The execution and delivery of this Agreement is a condition precedent to the closing of the transactions contemplated by the Purchase Agreement.
In consideration of the foregoing and the mutual representations, warranties and covenants set forth in this Agreement, and for other good and valuable consideration, and intending to be legally bound hereby, the Parties agree as follows:
1. Term .
1.1. This Agreement shall commence on the Effective Date and shall continue for a period of five (5) years, subject to earlier termination as provided in Section 9 (the “ Initial Term ”).
1.2. The Parties may renew this Agreement for an additional term upon written agreement of both parties (any such additional term, together with the Initial Term, the “ Term ”). If a Party desires to renew the agreement, that Party shall contact the other Party in writing at least ninety (90) days prior to the end of the Initial Term.

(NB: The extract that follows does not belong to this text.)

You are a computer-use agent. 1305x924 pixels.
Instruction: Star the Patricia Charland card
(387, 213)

2. Purpose of Agreement . This Agreement contemplates certain activities between K&S and Purchaser including (i) K&S providing certain engineering services to Purchaser and (ii) K&S and Purchaser jointly developing and testing certain new bonding wire technologies. Notwithstanding anything to the contrary in this Agreement, K&S may provide any services under this Agreement through any of its subsidiaries, in which case any payment for such services shall be made to the subsidiary providing the service.
3. Engineering and Application Services .

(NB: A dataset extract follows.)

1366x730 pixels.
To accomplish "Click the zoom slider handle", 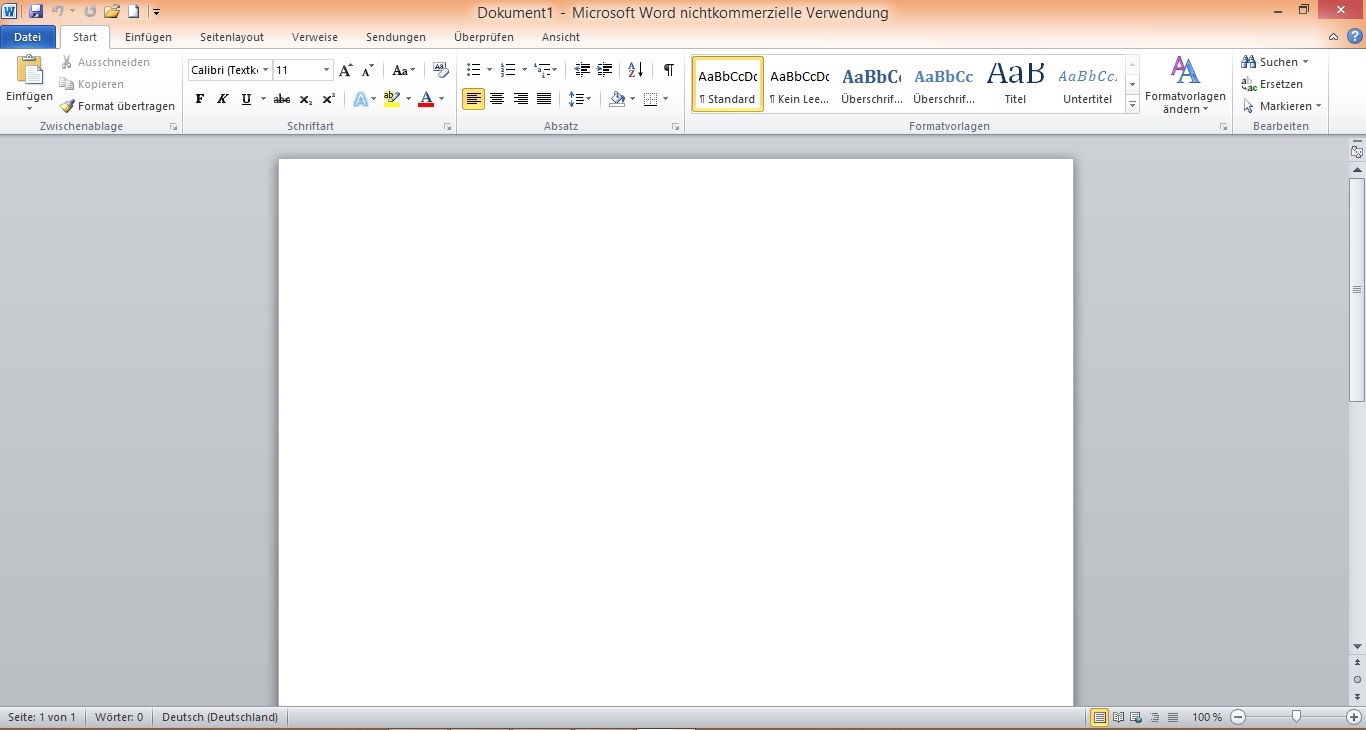I will (1296, 717).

3.1 During the first year following the Effective Date of this Agreement, Purchaser shall pay K&S a monthly fee of US$14,200 for K&S to make available up to two effective full time engineering personnel to assist Purchaser in support of the Business (“ Base Support ”). The Base Support obligation shall renew annually at the same number of effective full-time engineering personnel and the same monthly fee unless, at least 60 days prior to the applicable renewal anniversary date, (i) Purchaser provides to K&S written notice of intent to terminate, modify the scope of or change the volume of the Base Support or (ii) K&S provides written notice to change the monthly fee for the Base Support. During such 60-day period, the parties shall meet to negotiate in good faith the terms and conditions for Base Support during the following year under this Agreement. In the event Purchaser requires engineering support services beyond the Base Support, Purchaser shall request such services and, upon agreement by K&S, Purchaser shall pay for such services on a time and materials basis at a rate of each engineer’s daily salary and benefits, plus travel and lodging, unless the Parties agree on other terms.

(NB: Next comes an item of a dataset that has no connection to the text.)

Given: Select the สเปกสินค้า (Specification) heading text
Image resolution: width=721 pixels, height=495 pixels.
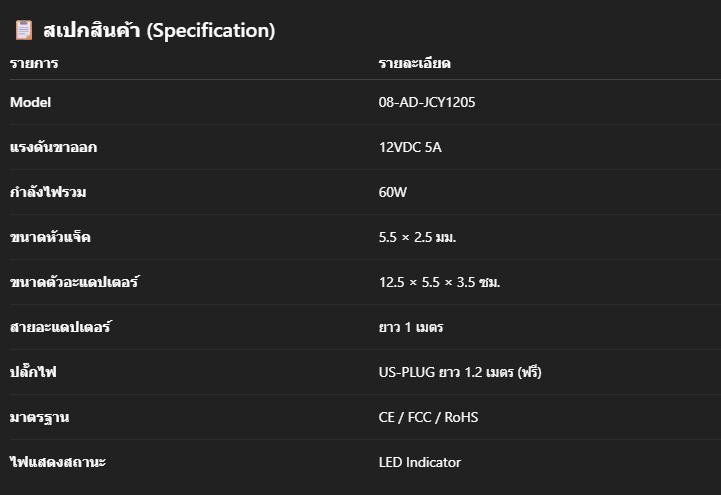Looking at the screenshot, I should coord(159,31).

3.2 During the first year following the Effective Date of this Agreement, if K&S requests Purchaser to make available Purchaser’s engineering personnel to assist K&S in support of the Business, and Purchaser agrees, K&S shall pay for such services on a time and materials basis at a rate of each engineer’s daily salary and benefits, plus travel and lodging, unless the Parties agree on other terms following the first year of this Agreement, K&S requests such services of Purchaser, K&S shall provide sixty (60) days notice prior to the first year anniversary of the Agreement (and any subsequent anniversary thereof) of the anticipated scope, extent and required amount of full time personnel for such services, which services shall be provided on a flat monthly fee basis for the following year. The parties shall meet to define and agree to such services and fee prior to each annual renewal thereof under this Agreement.
4. First Access .
4.1. K&S shall provide Purchaser with reasonable access to K&S’s existing wire bonding equipment and tools for the purpose of Purchaser establishing that its new bonding wire products function properly with K&S’s wire bonding equipment and tools. K&S shall also provide Purchaser with the right of first access before any other bonding wire company to any newly-developed K&S wire bonding equipment and tools (“ New K&S Products ”) to establish that Purchaser’s bonding wire products function properly with the New K&S Products.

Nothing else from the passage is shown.